_TEXT SECTION_
══════════
Best Blooper: Phillips reunites with opossum

It had been 639 days since an opossum attempted to meet Brett Phillips in Quad Cities.

"He didn't have an opportunity," the Brewers' No. 7 prospect said. "He actually got caught by one of our grounds crew and obviously he escaped captivity a couple years later to find himself in Biloxi. And that's where he tried to make his revenge on me."

In that time, Phillips thinks the opossum bulked up on garbage as he plotted his revenge. And while the estimated four-year-old became less skittish, he remained immature when he strolled onto MGM Field on the fateful day of April 29.

Throughout the top of the ninth inning, Phillips -- who plays center field when he's not opossum wrangling -- sensed the animal lurking behind him.

"I just kept peeking back at him, giving him a little, 'Boy you better get out of here. I'm going to get you off this field,'" Phillips recalled. "And he was just being sneaky -- he didn't want to leave the field. So after the inning was over, I had to put an end to it because I didn't want him to eat the other center fielder."

Feeling responsibility to save the day because he was on the home team and because of his opossum experience, Phillips began shooing the creature toward the left-field gate. The crowd cheered him on for what felt like the longest jog around the warning track ever.

And just when it seemed like everything was fine, the opossum turned around and hissed at his nemesis.

"The emotions were running high and I was very scared of the opossum," Phillips remembered.

But he held the fear in and continued to honor his duty until the marsupial was at the gate, securing Blooper of the Year MiLBY for his efforts.

"I'm very thankful to be alive, and I'm very thankful for the opossum who has given me this opportunity to win this award," the 22-year-old said.

While Phillips -- whose middle name is Maverick -- has caught more opossums than pitches in his Minor League career, he's not sure what it is that attracts the furry vengeance. The left-handed hitter thinks it could be his garbage-like fast-food diet or his long hair. But whatever it is, Phillips is certain the opossum will be back, no matter what level the Florida native is playing at.

"He's going to be back for revenge and when he is, I'm going to be ready for him because offseason training -- I'm going to get after it in the weight room. I just have to make sure I'm as healthy as he is when we meet again," MLB.com's No. 62 overall prospect said. "I might have to sit down with him and actually have a conversation with him, see what his intentions are because this is really getting out of control."

Phillips is prepared to face any other animal that has tried to be in the Minor Leagues -- such as a sheep, skunk, cat and alligator -- to "protect your team at all costs." And with that, he has a message for any creature thinking of crossing him.
══════════
_STATED PROBLEM A_
Write the records as a numbered list, from the line containing "Click the Регистрация button" through the end of the records, inclusive, omitting blank lines and leaving out the pictures.
══════════
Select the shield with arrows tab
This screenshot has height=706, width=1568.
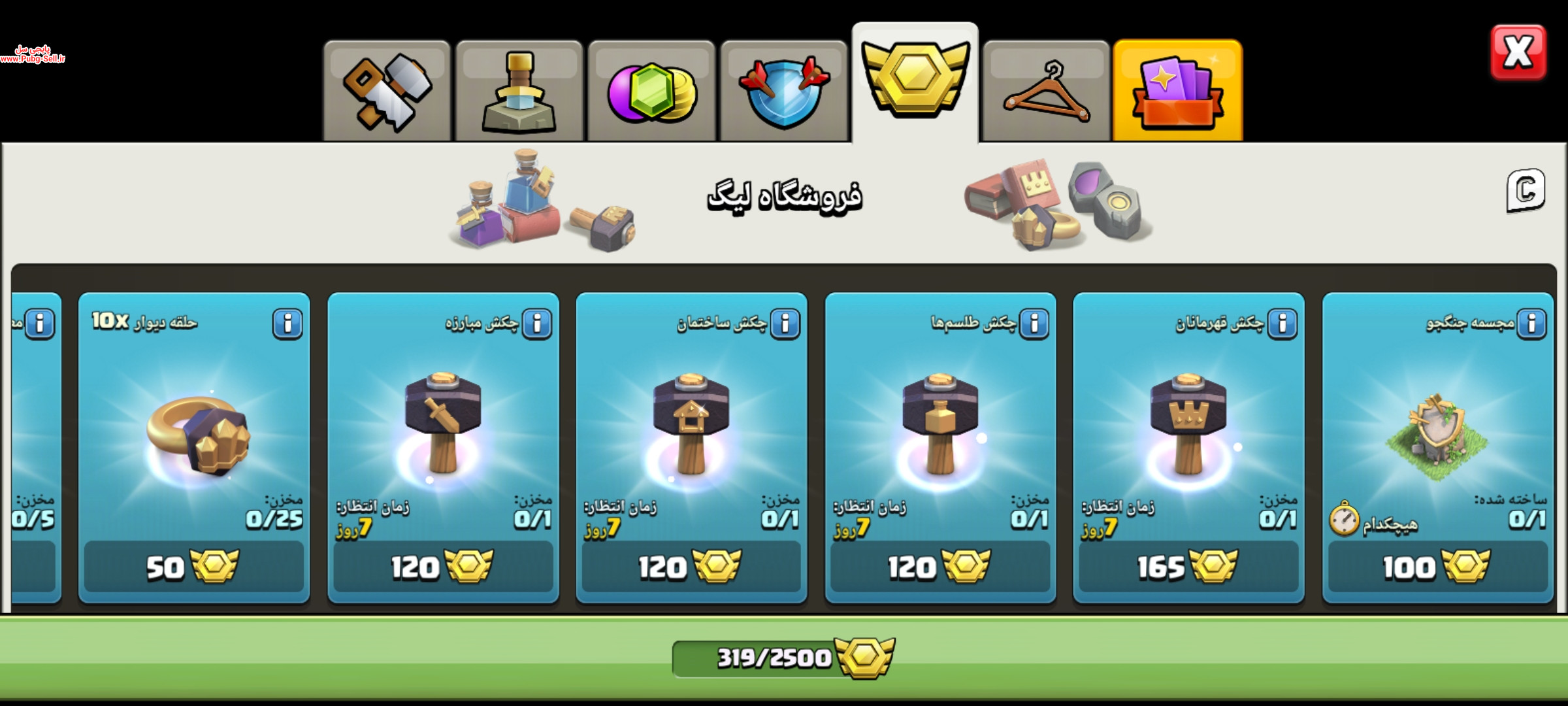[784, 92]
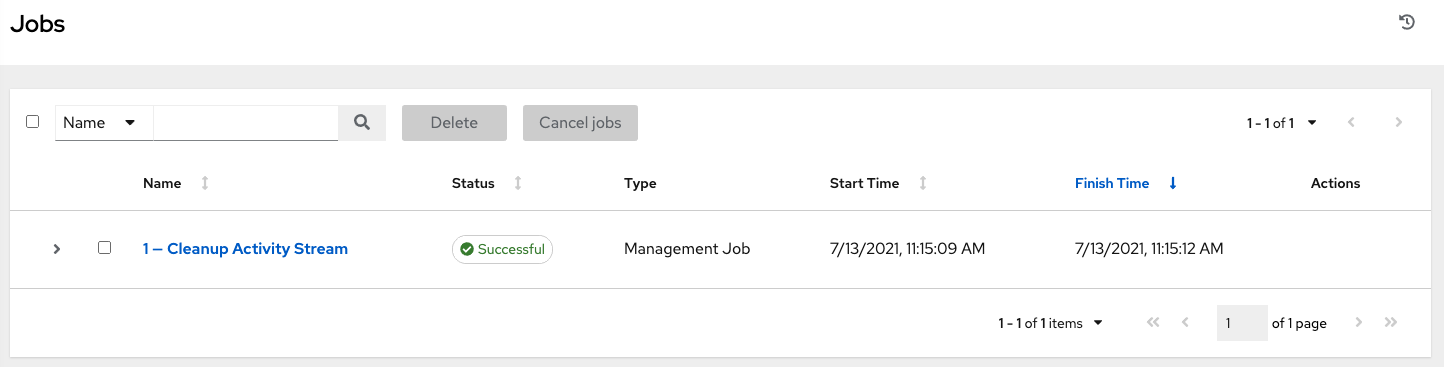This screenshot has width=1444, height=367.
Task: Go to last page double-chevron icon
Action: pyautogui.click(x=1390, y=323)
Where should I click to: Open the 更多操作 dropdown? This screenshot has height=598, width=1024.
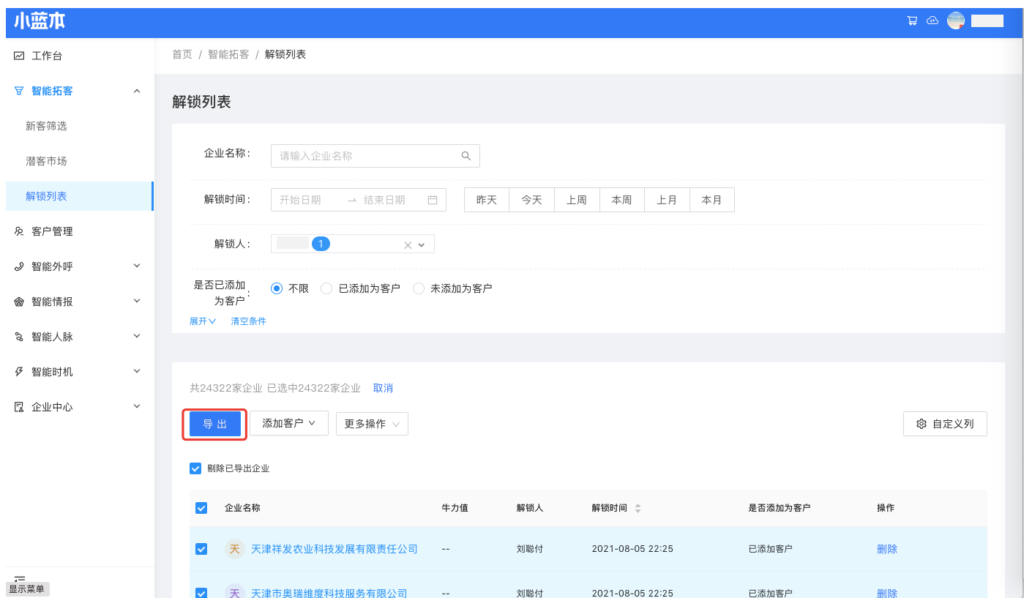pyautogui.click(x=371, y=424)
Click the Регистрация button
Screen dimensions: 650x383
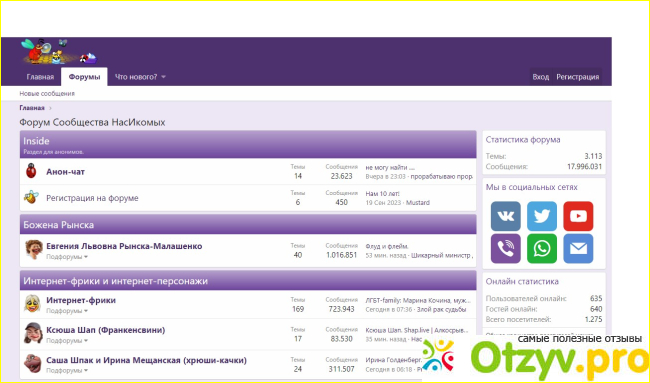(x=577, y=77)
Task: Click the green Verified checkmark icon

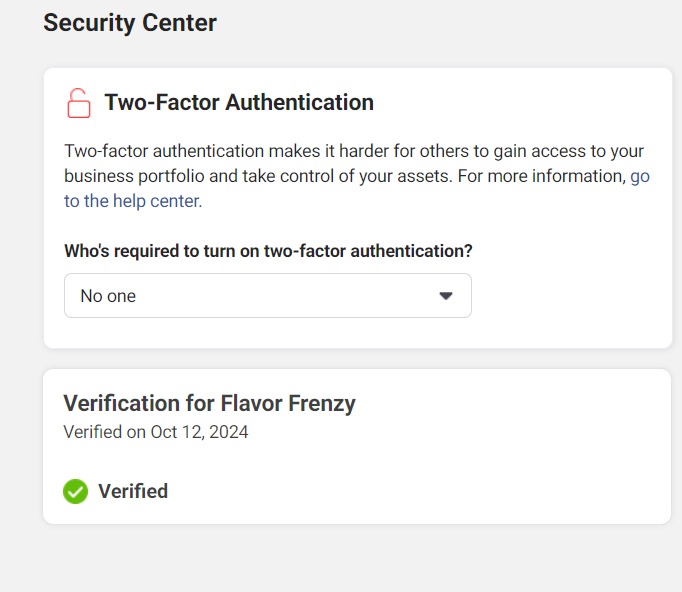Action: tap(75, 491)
══════════
_STATED PROBLEM B_
According to the opossum article, what award did Phillips secure by getting the marsupial to the gate?

_TASK SOLUTION A_
1. Click the Регистрация button
2. Screen dimensions: 650x383
3. (x=577, y=77)
4. Task: Click the green Verified checkmark icon
5. Action: tap(75, 491)

_TASK SOLUTION B_
Blooper of the Year MiLBY